“Pastor Winters, would you be willing to give an invocation at our next event?” The first time that I heard this phraseology I thought it was a little silly. “Sure, that’s easy enough,” I though to myself, “I just say ‘In the Name of the Father and of the Son and of the Holy Spirit, Amen.'” Now of course the people who were asking for that were looking for more of a small devotional or prayer – not just me saying the Name of the Triune God. But that is what we as Lutherans call, “the invocation,” and every Lutheran worship starts with one.

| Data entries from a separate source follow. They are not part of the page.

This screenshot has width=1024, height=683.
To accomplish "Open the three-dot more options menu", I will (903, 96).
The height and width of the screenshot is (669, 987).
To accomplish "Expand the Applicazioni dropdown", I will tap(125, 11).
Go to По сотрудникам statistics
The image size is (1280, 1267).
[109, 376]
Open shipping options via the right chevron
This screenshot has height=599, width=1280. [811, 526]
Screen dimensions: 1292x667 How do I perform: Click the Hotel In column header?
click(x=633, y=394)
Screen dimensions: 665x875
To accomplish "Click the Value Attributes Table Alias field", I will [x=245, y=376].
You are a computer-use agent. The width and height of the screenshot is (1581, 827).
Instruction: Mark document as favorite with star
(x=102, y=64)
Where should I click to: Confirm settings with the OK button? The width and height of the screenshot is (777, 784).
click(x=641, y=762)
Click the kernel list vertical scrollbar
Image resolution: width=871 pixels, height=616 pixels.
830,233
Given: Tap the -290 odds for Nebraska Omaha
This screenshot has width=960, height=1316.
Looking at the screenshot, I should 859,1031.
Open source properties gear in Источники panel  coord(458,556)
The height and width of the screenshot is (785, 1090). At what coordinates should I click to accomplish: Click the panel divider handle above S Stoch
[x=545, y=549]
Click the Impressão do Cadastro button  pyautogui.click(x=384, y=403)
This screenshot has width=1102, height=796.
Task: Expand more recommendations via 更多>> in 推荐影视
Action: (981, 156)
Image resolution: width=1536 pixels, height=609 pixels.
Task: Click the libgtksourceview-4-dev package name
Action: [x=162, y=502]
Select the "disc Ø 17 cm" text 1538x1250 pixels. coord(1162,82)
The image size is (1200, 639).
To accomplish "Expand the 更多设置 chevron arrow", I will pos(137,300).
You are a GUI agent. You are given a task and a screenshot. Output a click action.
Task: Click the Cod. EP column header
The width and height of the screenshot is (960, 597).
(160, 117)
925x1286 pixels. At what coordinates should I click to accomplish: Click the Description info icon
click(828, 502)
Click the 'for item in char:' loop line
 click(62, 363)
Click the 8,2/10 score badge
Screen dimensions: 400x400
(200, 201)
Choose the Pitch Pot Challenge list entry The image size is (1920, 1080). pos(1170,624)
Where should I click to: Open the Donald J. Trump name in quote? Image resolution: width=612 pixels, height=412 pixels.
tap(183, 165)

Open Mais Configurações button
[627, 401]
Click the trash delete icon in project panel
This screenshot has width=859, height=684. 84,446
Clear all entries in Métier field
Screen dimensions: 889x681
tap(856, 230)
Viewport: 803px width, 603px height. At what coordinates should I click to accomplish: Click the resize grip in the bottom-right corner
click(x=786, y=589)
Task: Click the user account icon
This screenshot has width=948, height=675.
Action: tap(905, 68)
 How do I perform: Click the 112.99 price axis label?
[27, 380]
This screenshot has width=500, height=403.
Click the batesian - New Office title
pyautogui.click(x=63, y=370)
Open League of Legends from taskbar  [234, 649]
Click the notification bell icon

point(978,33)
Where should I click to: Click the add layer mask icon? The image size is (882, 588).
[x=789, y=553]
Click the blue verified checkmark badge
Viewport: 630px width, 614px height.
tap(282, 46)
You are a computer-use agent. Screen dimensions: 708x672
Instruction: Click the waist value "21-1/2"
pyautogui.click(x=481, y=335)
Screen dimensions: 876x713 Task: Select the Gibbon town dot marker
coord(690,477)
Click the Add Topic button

Invocation is literally, the act of calling. “Vocation” means “calling” and the preposition “in” means to “call in”. In the Church perhaps it would be better to talk about “calling forth”. We start our worship service with the words, “In the Name of….” which is interesting. It is not perhaps what we would think it would be. It is not an “invocation” that “calls God” but rather, it recognizes who we are called and how we are called. The invocation is the words of our Baptisms, and the words of our Baptisms are the words of Jesus who said, “go and make disciples, baptizing them in the Name of the Father, and of the Son, and of the Holy Spirit.” (Matthew 28)
Instead of our invocation being something that calls God from the mystic beyond of eternity, our invocation is rather like invoking a rule. In legal parlance, “invoking the rule” means to invoke a special rule about sequestration of a witness – usually to protect someone’s rights. That’s more of what we’re doing in our invocation. We are invoking the rule of our Baptisms, we are calling out for the normal rules of God’s righteousness to be held at bay for just long enough so that we can receive His forgiveness and love, and then be sent out again.
That rule is the rule of Christ’s love for us. It is the rule that we need to invoke every day. Let’s invoke the rule.